Information provided

[Start of Attachment]

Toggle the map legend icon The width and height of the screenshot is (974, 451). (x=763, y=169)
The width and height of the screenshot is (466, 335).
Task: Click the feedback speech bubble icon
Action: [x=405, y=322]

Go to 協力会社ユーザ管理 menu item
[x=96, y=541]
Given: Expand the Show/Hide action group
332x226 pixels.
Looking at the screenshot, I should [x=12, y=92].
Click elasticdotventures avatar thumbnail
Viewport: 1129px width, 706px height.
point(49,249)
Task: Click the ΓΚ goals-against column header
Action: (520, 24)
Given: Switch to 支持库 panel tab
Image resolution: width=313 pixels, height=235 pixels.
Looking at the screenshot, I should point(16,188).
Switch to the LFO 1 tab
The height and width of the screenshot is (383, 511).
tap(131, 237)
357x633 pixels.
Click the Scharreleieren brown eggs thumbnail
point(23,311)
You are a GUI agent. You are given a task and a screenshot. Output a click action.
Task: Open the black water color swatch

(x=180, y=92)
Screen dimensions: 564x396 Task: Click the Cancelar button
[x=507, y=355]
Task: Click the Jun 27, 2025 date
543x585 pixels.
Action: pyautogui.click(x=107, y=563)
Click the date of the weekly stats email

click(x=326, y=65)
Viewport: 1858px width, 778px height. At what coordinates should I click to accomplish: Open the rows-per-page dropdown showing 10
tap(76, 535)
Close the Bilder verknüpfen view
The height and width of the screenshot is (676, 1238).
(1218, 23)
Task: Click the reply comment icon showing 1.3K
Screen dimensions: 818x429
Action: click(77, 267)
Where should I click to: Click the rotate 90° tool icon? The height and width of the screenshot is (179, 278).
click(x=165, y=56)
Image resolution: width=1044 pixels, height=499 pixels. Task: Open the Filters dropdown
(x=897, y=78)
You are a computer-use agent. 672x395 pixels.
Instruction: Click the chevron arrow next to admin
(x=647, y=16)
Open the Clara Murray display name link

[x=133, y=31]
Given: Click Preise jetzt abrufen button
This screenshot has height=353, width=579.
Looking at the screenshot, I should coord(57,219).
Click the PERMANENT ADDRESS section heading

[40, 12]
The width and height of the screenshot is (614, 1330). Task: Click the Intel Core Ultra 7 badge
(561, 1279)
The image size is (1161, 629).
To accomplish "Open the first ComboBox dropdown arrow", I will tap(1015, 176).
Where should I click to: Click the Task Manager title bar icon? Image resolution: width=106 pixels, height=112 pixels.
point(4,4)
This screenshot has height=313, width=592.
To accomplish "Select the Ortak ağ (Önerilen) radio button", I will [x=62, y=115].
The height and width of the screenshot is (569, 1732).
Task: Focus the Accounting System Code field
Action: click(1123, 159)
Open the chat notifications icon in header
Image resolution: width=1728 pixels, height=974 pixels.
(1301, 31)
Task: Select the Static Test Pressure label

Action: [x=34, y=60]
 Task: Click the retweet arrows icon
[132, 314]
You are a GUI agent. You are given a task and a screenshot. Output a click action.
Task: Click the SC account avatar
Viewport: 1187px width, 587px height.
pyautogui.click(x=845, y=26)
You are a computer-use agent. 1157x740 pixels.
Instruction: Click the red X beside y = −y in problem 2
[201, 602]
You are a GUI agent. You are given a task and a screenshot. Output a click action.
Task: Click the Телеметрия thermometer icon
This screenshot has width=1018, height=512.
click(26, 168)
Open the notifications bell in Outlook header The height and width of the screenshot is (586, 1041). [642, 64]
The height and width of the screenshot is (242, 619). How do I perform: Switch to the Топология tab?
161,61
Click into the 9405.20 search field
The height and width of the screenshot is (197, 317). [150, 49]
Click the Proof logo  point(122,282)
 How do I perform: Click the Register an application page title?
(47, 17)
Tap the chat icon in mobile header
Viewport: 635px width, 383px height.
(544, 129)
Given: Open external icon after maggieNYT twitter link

[End of Attachment]

What the task asks
The answer must be a word-for-word transcription of every record above.

Answer to this task
Toggle the map legend icon The width and height of the screenshot is (974, 451). (x=763, y=169)
The width and height of the screenshot is (466, 335).
Task: Click the feedback speech bubble icon
Action: [x=405, y=322]

Go to 協力会社ユーザ管理 menu item
[x=96, y=541]
Given: Expand the Show/Hide action group
332x226 pixels.
Looking at the screenshot, I should [x=12, y=92].
Click elasticdotventures avatar thumbnail
Viewport: 1129px width, 706px height.
point(49,249)
Task: Click the ΓΚ goals-against column header
Action: (520, 24)
Given: Switch to 支持库 panel tab
Image resolution: width=313 pixels, height=235 pixels.
Looking at the screenshot, I should point(16,188).
Switch to the LFO 1 tab
The height and width of the screenshot is (383, 511).
tap(131, 237)
357x633 pixels.
Click the Scharreleieren brown eggs thumbnail
point(23,311)
You are a GUI agent. You are given a task and a screenshot. Output a click action.
Task: Open the black water color swatch

(x=180, y=92)
Screen dimensions: 564x396 Task: Click the Cancelar button
[x=507, y=355]
Task: Click the Jun 27, 2025 date
543x585 pixels.
Action: pyautogui.click(x=107, y=563)
Click the date of the weekly stats email

click(x=326, y=65)
Viewport: 1858px width, 778px height. At what coordinates should I click to accomplish: Open the rows-per-page dropdown showing 10
tap(76, 535)
Close the Bilder verknüpfen view
The height and width of the screenshot is (676, 1238).
(1218, 23)
Task: Click the reply comment icon showing 1.3K
Screen dimensions: 818x429
Action: click(77, 267)
Where should I click to: Click the rotate 90° tool icon? The height and width of the screenshot is (179, 278).
click(x=165, y=56)
Image resolution: width=1044 pixels, height=499 pixels. Task: Open the Filters dropdown
(x=897, y=78)
You are a computer-use agent. 672x395 pixels.
Instruction: Click the chevron arrow next to admin
(x=647, y=16)
Open the Clara Murray display name link

[x=133, y=31]
Given: Click Preise jetzt abrufen button
This screenshot has height=353, width=579.
Looking at the screenshot, I should coord(57,219).
Click the PERMANENT ADDRESS section heading

[40, 12]
The width and height of the screenshot is (614, 1330). Task: Click the Intel Core Ultra 7 badge
(561, 1279)
The image size is (1161, 629).
To accomplish "Open the first ComboBox dropdown arrow", I will tap(1015, 176).
Where should I click to: Click the Task Manager title bar icon? Image resolution: width=106 pixels, height=112 pixels.
point(4,4)
This screenshot has height=313, width=592.
To accomplish "Select the Ortak ağ (Önerilen) radio button", I will [x=62, y=115].
The height and width of the screenshot is (569, 1732).
Task: Focus the Accounting System Code field
Action: click(1123, 159)
Open the chat notifications icon in header
Image resolution: width=1728 pixels, height=974 pixels.
(1301, 31)
Task: Select the Static Test Pressure label

Action: [x=34, y=60]
 Task: Click the retweet arrows icon
[132, 314]
You are a GUI agent. You are given a task and a screenshot. Output a click action.
Task: Click the SC account avatar
Viewport: 1187px width, 587px height.
pyautogui.click(x=845, y=26)
You are a computer-use agent. 1157x740 pixels.
Instruction: Click the red X beside y = −y in problem 2
[201, 602]
You are a GUI agent. You are given a task and a screenshot. Output a click action.
Task: Click the Телеметрия thermometer icon
This screenshot has width=1018, height=512.
click(26, 168)
Open the notifications bell in Outlook header The height and width of the screenshot is (586, 1041). [642, 64]
The height and width of the screenshot is (242, 619). How do I perform: Switch to the Топология tab?
161,61
Click into the 9405.20 search field
The height and width of the screenshot is (197, 317). [150, 49]
Click the Proof logo  point(122,282)
 How do I perform: Click the Register an application page title?
(47, 17)
Tap the chat icon in mobile header
Viewport: 635px width, 383px height.
(544, 129)
Given: Open external icon after maggieNYT twitter link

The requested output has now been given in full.